Myersville Citizens for a Rural Community, Inc. v. Federal Energy Regulatory Commission
414 U.S. App. D.C. 438
D.C. Cir.2015Background
- Dominion Transmission sought and received FERC conditional Section 7 certificate to build the Allegheny Storage Project, including a 16,000 hp compressor station in Myersville, MD; Dominion later obtained an MDE Clean Air Act permit and placed the station in service.
- Myersville residents (Myersville Citizens for a Rural Community, Franz Gerner, Ted Cady, Tammy Mangan) petitioned for review, challenging FERC’s approval on multiple grounds: lack of substantial evidence of public need, unlawful interference with Maryland’s Clean Air Act rights, inadequate NEPA review, and procedural/CEII (hydraulic flow diagrams) due process violations.
- FERC relied on precedent (long‑term) agreements, an affidavit, and intervenor filings to find the project fully subscribed and not subsidized by existing customers; FERC conditioned the certificate on obtaining necessary federal authorizations (including the air permit).
- The D.C. Circuit reviews FERC under the APA arbitrary-and-capricious/substantial-evidence standard and affords deference on technical and scientific determinations.

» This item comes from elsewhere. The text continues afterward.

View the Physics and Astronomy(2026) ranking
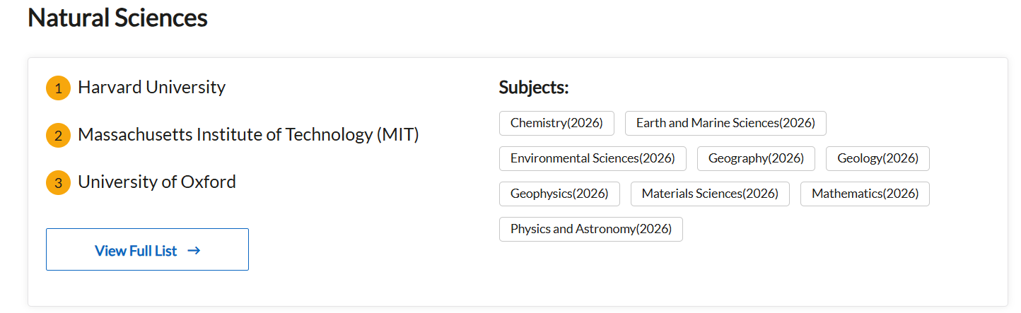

- The court denied the petition in full: it found substantial evidence supported FERC’s finding of market need and non‑overbuilding; held that FERC’s conditional certificate did not unlawfully contravene the Clean Air Act savings clause or exceed its authority; found FERC’s EA/NEPA review adequate (alternatives, property-value impacts, segmentation); and rejected procedural due process claims regarding CEII production.
Issues
| Issue | Plaintiff's Argument | Defendant's Argument | Held |
|---|---|---|---|
| Public need / substantial evidence | FERC lacked substantial evidence because updated precedent agreements weren’t in the record and market studies show declining demand | Dominion/FERC: affidavit + motions to intervene + policy permit finding market need; Commission entitled to rely on precedent agreements evidence | Court: substantial evidence supports FERC’s finding; petitioners’ contract‑form argument not preserved; affidavit and intervenor filings suffice |
| Overbuilding / export intent | Compressor station is oversized and intended to facilitate exports via Cove Point (hydraulic flow diagrams) | FERC/Dominion: differences in horsepower reflect siting/hydraulic needs; molecules are fungible; no evidence of functional tie to Cove Point; projects are separate | Court: FERC’s technical analysis persuasive; no showing of overbuild or that the project was designed to enable Cove Point exports |
| Preemption / Clean Air Act savings clause | Conditional FERC certificate unlawfully affected Maryland’s SIP rights and preempted local zoning, undermining Clean Air Act protections | FERC/Dominion: Natural Gas Act grants authority to condition certificates; savings clause preserves state SIP rights; FERC did not purport to preempt SIP provisions and conditioned certificate on obtaining air permits | Court: Summers controls; FERC lawfully issued a conditional certificate; scope of SIP/preemption properly for MDE to interpret; no statutory bar to conditional certificate here |
| NEPA adequacy & CEII/procedure | EA failed to consider reasonable alternatives (existing pipelines, looping), property‑value impacts, and unlawfully segmented review with Cove Point; CEII produced too late so comment rights impaired | FERC: EA considered and rejected alternatives; property impacts acknowledged and mitigated; Cove Point not a connected action; CEII was provided with time to comment before rehearing | Court: EA satisfied NEPA’s ‘‘hard look’’ and rule‑of‑reason; no unlawful segmentation; petitioners had meaningful opportunity to comment on CEII and showed no prejudice |
Key Cases Cited
- NAACP v. Fed. Power Comm’n, 425 U.S. 662 (U.S. 1976) (describing primary purpose of Natural Gas Act)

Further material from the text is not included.